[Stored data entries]
——————————

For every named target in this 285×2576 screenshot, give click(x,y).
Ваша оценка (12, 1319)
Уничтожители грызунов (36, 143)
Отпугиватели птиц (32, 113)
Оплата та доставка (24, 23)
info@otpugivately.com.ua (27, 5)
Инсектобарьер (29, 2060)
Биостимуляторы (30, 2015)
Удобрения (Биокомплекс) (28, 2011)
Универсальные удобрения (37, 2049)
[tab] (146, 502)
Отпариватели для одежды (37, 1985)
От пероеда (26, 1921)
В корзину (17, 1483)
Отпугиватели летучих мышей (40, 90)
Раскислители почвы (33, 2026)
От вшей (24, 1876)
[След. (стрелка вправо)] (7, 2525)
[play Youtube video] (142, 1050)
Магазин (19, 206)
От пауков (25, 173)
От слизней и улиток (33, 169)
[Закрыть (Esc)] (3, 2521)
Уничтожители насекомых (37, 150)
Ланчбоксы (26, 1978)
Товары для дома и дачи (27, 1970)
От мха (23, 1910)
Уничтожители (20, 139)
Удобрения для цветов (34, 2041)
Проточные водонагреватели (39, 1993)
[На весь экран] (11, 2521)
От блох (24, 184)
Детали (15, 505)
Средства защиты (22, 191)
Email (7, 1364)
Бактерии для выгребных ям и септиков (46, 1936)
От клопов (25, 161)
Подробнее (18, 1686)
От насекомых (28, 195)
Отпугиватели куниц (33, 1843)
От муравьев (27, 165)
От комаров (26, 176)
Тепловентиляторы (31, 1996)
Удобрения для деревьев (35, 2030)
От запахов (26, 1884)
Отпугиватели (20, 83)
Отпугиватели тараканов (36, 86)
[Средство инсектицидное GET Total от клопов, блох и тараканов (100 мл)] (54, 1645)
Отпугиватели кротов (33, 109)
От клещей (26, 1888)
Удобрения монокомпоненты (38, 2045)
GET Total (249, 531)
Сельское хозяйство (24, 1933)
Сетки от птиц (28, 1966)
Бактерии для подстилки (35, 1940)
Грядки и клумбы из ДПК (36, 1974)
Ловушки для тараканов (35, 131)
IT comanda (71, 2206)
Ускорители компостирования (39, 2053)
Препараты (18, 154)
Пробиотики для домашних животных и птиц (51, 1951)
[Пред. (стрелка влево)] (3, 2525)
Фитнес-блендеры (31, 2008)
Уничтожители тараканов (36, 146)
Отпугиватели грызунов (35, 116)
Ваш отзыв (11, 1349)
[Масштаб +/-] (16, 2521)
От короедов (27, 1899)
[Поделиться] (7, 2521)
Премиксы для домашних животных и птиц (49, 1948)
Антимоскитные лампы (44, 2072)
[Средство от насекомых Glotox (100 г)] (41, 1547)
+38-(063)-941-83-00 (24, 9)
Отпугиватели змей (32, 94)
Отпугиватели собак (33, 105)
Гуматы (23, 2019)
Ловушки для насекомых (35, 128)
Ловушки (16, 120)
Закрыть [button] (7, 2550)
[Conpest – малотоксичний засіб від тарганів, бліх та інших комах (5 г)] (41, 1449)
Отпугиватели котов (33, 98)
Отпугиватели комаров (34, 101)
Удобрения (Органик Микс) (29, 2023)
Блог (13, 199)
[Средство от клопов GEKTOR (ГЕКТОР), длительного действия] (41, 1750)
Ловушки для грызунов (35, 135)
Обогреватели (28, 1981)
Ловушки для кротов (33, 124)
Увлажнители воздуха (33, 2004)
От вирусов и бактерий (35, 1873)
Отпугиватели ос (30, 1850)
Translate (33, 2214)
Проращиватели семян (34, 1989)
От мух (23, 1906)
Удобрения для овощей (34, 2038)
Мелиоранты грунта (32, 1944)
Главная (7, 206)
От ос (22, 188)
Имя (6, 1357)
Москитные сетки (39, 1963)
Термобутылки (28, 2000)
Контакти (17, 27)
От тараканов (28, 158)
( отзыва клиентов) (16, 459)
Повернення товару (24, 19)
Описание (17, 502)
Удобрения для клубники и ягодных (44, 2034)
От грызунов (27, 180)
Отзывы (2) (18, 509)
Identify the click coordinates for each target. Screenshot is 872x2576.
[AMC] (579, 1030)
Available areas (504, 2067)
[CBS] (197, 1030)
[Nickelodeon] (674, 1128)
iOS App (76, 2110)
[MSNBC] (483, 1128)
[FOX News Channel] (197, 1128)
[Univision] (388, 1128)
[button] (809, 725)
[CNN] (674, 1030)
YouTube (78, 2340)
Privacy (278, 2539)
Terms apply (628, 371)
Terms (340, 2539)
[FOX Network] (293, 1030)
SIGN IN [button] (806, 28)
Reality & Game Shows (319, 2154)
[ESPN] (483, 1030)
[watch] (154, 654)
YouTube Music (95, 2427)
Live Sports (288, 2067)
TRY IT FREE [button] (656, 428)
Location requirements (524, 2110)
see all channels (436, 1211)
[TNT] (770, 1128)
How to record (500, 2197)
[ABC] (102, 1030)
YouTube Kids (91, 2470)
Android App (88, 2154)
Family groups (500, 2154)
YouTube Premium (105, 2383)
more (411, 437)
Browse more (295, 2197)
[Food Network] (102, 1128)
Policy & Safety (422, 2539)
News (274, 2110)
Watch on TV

——————————

> [ACTION ITEM] Starting at the line with "Повернення товару (24, 19)", restate each line through the end of the records, both ends included, and stop there.

> [OUTPUT OF THE TASK]
Повернення товару (24, 19)
Описание (17, 502)
Удобрения для клубники и ягодных (44, 2034)
От грызунов (27, 180)
Отзывы (2) (18, 509)
Identify the click coordinates for each target. Screenshot is 872x2576.
[AMC] (579, 1030)
Available areas (504, 2067)
[CBS] (197, 1030)
[Nickelodeon] (674, 1128)
iOS App (76, 2110)
[MSNBC] (483, 1128)
[FOX News Channel] (197, 1128)
[Univision] (388, 1128)
[button] (809, 725)
[CNN] (674, 1030)
YouTube (78, 2340)
Privacy (278, 2539)
Terms apply (628, 371)
Terms (340, 2539)
[FOX Network] (293, 1030)
SIGN IN [button] (806, 28)
Reality & Game Shows (319, 2154)
[ESPN] (483, 1030)
[watch] (154, 654)
YouTube Music (95, 2427)
Live Sports (288, 2067)
TRY IT FREE [button] (656, 428)
Location requirements (524, 2110)
see all channels (436, 1211)
[TNT] (770, 1128)
How to record (500, 2197)
[ABC] (102, 1030)
YouTube Kids (91, 2470)
Android App (88, 2154)
Family groups (500, 2154)
YouTube Premium (105, 2383)
more (411, 437)
Browse more (295, 2197)
[Food Network] (102, 1128)
Policy & Safety (422, 2539)
News (274, 2110)
Watch on TV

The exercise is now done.